[What you have to do] Produce word for word the lines of the data below running from the one that has "Viewport: 1292px width, 730px height." to the one that has "Toggle the select-all", inclusive, and no others.
(Records provided begins)
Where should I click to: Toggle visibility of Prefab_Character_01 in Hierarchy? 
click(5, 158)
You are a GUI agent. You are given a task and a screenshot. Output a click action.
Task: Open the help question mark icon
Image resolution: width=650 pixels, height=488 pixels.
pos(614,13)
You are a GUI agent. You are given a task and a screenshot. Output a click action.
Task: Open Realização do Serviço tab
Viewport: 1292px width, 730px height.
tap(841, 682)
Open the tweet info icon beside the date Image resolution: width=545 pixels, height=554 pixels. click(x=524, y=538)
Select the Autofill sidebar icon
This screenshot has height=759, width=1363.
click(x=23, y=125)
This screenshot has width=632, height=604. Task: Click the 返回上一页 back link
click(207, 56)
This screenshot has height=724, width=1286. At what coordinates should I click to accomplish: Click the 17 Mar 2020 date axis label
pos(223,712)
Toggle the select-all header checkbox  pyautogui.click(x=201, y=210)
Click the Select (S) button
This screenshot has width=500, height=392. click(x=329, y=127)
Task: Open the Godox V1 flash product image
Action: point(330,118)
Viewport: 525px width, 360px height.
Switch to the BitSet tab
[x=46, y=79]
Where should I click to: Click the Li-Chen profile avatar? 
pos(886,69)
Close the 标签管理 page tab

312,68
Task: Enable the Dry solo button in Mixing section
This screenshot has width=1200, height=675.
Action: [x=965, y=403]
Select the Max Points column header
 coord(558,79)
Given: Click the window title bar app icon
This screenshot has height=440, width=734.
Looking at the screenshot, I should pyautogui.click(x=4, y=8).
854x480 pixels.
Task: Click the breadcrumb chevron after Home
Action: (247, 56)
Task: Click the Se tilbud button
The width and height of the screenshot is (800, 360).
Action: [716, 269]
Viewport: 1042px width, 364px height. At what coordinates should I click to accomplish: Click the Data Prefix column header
(Records provided ends)
[Exercise solution]
Viewport: 1292px width, 730px height.
tap(841, 682)
Open the tweet info icon beside the date Image resolution: width=545 pixels, height=554 pixels. click(x=524, y=538)
Select the Autofill sidebar icon
This screenshot has height=759, width=1363.
click(x=23, y=125)
This screenshot has width=632, height=604. Task: Click the 返回上一页 back link
click(207, 56)
This screenshot has height=724, width=1286. At what coordinates should I click to accomplish: Click the 17 Mar 2020 date axis label
pos(223,712)
Toggle the select-all header checkbox  pyautogui.click(x=201, y=210)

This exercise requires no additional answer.